Our brains are wired to make things as easy as possible. Have you ever heard the point a to point b metaphor? Well, it’s true. Our brain wants to take the fastest route from point a to point b: a straight line. So, if we think something is too boring, too hard or too long, we will immediately not want to do it because a straight line isn’t an option. There will be thinking involved and that’s why we convince ourselves that we will do it later, when in reality, we won’t.
If something is too long, it’s boring. If its too short, it’s unimportant. Why spend time thinking about things when you can mindlessly please your brain instead? So, have an essay to write, but also have hours of social media scrolling that has to be done? Guess which one is coming first.
However, there are some people who are an exception to procrastination- people who start their homework as soon as they get home, use every minute they have to study for that test or ace that quiz, delete every form of social media, knowing that they will get addicted. I can definitely think of a few, but even with their perfect grades and flawless motivation, procrastination can still affect them in some ways.

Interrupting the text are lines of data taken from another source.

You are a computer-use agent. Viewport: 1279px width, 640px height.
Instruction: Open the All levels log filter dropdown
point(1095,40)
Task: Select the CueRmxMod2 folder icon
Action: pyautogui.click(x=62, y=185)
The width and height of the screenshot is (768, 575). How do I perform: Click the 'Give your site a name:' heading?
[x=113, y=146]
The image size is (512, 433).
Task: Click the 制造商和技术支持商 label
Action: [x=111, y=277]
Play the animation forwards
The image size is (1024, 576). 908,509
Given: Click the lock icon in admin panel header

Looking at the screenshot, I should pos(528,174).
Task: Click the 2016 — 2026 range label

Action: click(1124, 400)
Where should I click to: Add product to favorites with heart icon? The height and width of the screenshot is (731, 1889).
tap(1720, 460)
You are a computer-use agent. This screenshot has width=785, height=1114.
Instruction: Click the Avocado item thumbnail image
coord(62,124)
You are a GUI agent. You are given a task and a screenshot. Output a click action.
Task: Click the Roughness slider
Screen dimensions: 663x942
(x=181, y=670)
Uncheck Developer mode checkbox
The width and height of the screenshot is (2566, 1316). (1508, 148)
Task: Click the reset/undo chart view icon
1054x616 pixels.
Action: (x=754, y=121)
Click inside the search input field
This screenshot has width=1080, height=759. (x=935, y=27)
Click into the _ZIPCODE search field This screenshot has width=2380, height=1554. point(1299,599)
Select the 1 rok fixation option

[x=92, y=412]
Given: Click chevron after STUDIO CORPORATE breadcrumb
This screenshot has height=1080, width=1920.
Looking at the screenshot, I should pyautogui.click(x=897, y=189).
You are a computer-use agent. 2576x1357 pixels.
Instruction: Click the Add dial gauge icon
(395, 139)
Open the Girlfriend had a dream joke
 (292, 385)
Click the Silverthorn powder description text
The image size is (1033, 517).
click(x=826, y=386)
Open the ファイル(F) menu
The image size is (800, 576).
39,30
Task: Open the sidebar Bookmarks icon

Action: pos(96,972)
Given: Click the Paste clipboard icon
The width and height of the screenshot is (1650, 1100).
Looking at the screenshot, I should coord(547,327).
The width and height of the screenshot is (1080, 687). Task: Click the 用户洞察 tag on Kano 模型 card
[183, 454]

In this video, Tim Urban, co-founder of waitbutwhy.com (a blog that covers a variety of subjects including procrastination), goes into depth about the mind of a master procrastinator. He talks about how we should reflect and realize why we are procrastinating then try to fix the problem and the source. Here’s the link:
We as humans realize all the work we have done and feel like we deserve a break. But, instead of taking a short, 10 minute break, for example, we take a 60 minute break and blame it on the fact that “I lost track of time” or “I have been working for so long, I earned this break”.
In turn, if you’re like my sister, you use eating as an excuse. We watch Netflix or scroll through TikTok as we purposely eat slow, to get the most “bang for our buck.” We later will say that we didn’t have enough time to work because we had other “more important things” that had to come first. We do this because our brain doesn’t like to admit it is our fault. We are always trying to find someone or something else to blame it on.
In conclusion, procrastination is a result of our brains being lazy. It creates a road block in our thinking paths and tries to convince us that there are better things to do.
Ava Hogan is a Sophomore Staff Writer for the Knight Writers and RHSToday. Outside of journalism, Ava plays volleyball and flag football. She also sails...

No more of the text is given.